Expanding the electron cryo-tomography toolset to enable imaging of disease in the brain

Alzheimer’s disease involves a complex cascade of aberrant protein processing leading to aggregates of Aβ and Tau. Despite being hallmarks, aggregates do not necessarily result in cognitive decline. Approaches enabling the imaging of intermediates responsible for cytotoxicity within native brain tissue are needed.

This will facilitate understanding of the molecular landscape underpinning protein dysfunction, cell death and disease. The cutting edge of structural biology is cellular. New instrumentation harnessing plasma ion sources allow tissues to be prepared for electron cryo-tomography (cryoET). However, new methodology is needed to robustly streamline tissue specimen preparation for this challenge.
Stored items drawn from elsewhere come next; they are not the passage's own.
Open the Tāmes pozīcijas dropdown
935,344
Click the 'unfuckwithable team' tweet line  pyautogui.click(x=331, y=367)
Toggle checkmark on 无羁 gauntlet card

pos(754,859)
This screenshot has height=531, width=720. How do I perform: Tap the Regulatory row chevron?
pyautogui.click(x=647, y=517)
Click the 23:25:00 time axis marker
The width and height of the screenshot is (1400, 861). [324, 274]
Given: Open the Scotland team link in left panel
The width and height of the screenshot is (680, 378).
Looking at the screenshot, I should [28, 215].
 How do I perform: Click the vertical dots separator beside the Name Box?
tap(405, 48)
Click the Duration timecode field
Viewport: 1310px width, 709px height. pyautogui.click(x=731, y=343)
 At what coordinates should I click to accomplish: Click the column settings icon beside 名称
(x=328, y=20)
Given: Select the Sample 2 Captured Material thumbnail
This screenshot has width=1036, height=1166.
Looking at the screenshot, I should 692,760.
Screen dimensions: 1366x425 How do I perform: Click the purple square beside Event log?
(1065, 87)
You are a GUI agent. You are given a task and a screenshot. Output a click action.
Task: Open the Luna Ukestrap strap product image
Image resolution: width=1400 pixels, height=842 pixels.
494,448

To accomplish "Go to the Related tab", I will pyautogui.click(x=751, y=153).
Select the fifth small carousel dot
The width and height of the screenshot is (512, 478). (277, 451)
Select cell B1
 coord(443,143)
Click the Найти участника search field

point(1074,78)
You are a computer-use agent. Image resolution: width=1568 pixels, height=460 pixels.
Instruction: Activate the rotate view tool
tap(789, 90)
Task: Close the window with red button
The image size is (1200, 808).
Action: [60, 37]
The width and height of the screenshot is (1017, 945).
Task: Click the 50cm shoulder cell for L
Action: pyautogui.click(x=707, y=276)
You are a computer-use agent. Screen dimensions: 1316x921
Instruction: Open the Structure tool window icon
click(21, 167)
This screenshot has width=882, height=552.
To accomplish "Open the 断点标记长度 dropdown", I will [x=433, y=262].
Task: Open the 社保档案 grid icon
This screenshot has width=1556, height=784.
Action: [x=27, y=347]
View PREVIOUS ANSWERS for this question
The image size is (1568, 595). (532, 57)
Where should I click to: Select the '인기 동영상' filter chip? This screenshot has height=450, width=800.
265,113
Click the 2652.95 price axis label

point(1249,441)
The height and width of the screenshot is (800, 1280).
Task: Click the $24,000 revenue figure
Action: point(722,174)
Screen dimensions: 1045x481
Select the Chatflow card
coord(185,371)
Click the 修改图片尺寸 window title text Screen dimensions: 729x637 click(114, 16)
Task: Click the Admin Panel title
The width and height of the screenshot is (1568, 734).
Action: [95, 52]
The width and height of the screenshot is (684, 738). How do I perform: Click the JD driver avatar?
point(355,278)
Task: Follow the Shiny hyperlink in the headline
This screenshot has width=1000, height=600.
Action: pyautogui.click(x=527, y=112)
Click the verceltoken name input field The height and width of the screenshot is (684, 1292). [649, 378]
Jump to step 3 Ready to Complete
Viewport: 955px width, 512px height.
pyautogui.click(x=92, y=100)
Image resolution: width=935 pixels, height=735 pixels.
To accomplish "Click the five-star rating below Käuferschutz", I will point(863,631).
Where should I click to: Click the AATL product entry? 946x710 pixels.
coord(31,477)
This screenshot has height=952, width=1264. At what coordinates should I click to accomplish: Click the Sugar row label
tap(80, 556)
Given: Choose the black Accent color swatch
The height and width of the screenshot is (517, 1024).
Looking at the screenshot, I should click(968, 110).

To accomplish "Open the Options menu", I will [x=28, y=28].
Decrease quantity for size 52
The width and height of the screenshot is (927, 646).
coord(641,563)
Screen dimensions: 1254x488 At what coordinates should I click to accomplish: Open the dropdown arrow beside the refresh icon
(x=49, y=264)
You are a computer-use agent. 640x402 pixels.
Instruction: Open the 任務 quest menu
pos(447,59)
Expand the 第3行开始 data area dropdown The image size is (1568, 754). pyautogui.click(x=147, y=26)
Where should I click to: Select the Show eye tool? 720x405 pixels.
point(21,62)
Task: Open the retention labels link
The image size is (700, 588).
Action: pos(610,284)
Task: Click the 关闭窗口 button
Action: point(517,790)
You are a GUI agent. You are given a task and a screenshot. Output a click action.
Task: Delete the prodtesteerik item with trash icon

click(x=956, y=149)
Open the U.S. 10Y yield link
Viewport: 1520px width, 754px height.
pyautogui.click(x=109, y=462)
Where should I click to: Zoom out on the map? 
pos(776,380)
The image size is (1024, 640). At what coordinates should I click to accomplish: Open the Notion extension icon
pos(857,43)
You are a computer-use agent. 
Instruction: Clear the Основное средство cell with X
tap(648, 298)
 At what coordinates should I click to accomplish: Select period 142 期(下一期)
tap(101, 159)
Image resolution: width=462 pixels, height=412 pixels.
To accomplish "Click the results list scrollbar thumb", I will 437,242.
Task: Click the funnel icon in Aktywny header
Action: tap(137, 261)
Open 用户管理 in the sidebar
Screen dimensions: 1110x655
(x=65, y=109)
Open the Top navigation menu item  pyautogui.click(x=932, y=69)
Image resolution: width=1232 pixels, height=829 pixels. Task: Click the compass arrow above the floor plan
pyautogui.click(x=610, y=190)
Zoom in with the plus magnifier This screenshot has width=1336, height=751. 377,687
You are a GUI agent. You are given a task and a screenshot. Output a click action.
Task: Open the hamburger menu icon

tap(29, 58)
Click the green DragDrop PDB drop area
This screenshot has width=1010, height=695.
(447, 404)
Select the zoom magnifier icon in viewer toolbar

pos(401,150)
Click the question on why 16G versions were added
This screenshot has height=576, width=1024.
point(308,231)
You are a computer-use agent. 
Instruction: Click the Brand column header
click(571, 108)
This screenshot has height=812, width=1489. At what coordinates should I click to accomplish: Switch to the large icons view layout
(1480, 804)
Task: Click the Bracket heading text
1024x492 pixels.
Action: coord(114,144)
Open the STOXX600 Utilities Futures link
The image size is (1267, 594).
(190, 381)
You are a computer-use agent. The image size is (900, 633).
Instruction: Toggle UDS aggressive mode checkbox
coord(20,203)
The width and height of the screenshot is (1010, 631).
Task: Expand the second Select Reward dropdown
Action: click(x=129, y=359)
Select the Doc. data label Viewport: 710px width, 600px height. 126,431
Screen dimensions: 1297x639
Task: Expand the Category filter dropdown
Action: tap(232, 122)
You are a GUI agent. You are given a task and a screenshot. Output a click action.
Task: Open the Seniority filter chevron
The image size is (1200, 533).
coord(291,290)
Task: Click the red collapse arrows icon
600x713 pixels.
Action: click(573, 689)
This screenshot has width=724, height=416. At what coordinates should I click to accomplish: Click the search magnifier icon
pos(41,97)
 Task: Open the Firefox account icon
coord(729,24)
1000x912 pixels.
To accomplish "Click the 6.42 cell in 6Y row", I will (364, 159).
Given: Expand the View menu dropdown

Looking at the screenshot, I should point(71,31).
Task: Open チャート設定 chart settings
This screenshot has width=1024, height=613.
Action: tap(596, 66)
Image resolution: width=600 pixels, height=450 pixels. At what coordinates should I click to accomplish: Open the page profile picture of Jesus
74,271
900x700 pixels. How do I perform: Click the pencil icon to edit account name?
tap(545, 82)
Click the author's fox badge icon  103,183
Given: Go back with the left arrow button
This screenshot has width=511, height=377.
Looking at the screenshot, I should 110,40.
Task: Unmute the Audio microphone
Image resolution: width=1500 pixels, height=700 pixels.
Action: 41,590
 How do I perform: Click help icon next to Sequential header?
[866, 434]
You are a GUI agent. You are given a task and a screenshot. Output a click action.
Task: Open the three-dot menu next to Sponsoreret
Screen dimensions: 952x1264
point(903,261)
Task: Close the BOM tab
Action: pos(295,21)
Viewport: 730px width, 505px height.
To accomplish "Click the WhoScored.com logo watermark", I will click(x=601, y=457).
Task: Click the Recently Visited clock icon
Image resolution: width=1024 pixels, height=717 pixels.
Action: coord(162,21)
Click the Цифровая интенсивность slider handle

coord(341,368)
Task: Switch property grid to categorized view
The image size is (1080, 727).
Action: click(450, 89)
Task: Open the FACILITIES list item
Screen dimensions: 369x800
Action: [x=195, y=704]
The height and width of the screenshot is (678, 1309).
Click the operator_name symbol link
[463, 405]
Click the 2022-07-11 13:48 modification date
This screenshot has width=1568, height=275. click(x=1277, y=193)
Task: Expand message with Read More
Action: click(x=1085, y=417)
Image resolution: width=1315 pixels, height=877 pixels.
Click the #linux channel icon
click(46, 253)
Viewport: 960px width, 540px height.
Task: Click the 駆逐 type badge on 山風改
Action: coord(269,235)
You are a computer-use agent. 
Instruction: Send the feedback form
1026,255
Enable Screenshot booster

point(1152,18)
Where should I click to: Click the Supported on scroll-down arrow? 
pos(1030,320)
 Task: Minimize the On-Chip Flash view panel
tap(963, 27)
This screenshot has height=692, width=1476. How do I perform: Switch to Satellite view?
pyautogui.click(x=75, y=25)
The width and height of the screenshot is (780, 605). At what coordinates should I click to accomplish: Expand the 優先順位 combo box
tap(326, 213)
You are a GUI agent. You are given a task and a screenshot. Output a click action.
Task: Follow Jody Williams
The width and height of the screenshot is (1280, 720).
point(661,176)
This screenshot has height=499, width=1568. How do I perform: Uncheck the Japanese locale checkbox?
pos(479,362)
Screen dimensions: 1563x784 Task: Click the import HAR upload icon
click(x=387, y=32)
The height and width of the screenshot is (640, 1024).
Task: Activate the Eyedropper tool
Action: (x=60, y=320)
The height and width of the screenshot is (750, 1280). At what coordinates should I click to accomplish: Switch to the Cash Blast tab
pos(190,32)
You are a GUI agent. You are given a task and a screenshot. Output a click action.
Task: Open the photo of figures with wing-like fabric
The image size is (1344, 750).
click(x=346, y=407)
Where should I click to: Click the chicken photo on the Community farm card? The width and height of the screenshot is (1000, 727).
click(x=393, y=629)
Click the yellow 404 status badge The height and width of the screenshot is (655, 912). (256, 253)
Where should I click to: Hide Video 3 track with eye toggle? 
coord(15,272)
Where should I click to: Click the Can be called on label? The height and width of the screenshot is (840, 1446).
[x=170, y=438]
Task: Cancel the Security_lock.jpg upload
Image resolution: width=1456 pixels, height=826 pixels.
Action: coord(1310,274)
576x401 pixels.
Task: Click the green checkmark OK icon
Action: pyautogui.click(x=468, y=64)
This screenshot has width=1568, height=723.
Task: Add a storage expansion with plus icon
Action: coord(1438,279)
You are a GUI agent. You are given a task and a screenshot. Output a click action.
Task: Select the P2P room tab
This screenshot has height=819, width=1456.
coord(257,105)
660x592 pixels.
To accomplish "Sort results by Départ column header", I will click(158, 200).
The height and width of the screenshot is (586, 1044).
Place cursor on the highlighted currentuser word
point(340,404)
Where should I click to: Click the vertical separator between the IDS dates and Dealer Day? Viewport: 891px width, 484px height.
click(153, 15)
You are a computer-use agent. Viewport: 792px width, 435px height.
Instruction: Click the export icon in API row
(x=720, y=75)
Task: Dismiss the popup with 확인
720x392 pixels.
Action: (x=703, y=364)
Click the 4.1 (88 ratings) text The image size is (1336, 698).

This is because a throughput of electron transparent specimens is needed to produce reliable insight.

I will deliver a workflow combining reproducible vitrification of brain tissues, optimised sculpting of brain tissue by plasma ion beam milling and high-resolution TEM analysis. This will uncover the molecular changes in mouse disease models and human clinical samples.

The organisation of macromolecules in healthy and disease mouse and human tissues and structures of disease-relevant intermediates of Aβ and Tau will be determined within their subcellular context.

This will lead to a molecular understanding of mechanisms for cell disruption in native tissue, and a greater understanding of Alzheimer’s disease pathogenesis.